Le Syndicat national des gynécologues menace "d'arrêter les IVG" s'il n'est pas reçu par la ministre de la Santé

Robin Prudent
La ministre de la Santé, Agnès Buzyn, a dénoncé "le caractère inadmissible de ces menaces (...) qui vont à l'encontre du respect inconditionnel du droit à l'IVG".

Le Syndicat national des gynécologues-obstétriciens de France (Syngof) passe aux menaces. Mardi 12 mars, l'organisation a envoyé un message à ses 1 600 adhérents les appelant à se tenir prêt à arrêter de pratiquer les interruptions volontaires de grossesse. "Préparez-vous donc à ce que le syndicat vous donne l'ordre d'arrêter les IVG si la ministre de la Santé refuse de nous recevoir", est-il écrit dans le mail, diffusé sur les réseaux sociaux.

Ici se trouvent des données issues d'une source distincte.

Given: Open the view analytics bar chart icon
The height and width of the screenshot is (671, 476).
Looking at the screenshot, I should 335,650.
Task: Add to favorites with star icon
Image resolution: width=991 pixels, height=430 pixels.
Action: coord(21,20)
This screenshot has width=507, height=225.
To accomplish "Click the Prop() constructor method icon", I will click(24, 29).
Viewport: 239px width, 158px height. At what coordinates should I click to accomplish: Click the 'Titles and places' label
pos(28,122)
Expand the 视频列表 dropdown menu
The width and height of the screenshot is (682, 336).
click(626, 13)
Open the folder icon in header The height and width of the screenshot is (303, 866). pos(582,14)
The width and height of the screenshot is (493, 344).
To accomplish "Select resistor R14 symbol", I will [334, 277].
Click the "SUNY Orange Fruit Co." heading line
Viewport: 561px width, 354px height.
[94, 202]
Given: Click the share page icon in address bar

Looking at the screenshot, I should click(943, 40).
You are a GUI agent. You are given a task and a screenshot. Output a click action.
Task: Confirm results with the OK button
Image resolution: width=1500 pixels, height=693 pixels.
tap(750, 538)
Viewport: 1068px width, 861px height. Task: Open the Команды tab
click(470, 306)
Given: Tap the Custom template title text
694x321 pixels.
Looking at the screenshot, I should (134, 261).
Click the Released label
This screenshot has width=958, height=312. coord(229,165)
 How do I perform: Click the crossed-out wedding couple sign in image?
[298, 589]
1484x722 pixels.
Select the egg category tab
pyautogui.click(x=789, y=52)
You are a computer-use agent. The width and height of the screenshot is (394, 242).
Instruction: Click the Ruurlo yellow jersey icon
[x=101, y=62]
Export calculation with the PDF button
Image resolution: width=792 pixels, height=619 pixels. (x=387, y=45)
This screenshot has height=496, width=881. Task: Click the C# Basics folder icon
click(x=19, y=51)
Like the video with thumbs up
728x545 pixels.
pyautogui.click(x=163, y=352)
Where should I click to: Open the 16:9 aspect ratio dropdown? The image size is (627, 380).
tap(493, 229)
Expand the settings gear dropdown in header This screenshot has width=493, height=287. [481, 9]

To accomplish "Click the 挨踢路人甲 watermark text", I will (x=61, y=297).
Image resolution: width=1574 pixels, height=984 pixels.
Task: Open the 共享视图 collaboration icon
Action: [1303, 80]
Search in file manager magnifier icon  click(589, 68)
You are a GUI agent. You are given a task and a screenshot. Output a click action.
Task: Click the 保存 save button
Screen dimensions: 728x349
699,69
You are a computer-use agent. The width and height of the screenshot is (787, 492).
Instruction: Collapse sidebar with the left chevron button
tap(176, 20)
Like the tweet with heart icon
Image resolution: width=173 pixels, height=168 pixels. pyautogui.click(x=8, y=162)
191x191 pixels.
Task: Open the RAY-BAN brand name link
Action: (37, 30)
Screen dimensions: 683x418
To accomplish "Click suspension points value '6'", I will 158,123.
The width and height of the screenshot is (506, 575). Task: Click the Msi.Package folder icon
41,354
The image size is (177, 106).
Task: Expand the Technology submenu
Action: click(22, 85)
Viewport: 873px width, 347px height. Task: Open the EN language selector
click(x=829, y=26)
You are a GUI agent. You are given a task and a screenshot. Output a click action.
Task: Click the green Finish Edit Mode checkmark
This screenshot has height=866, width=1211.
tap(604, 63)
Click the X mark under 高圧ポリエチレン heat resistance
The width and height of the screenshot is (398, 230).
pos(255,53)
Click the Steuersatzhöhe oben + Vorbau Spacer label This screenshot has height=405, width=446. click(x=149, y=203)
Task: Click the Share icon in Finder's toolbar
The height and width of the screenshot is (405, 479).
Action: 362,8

Contacté par franceinfo, le syndicat confirme bien l'authenticité de ce message et assume la méthode employée. "Si on ne fait pas des menaces qui inquiètent la société, nous ne sommes pas entendus, explique le docteur Jean Marty, ancien président du Syngof en charge de cette question. Je n'ai personnellement aucun problème avec l'IVG, c'est notre activité. Je souhaite que la menace ne s'applique pas, mais s'il n'y a rien dans la loi, on le fera."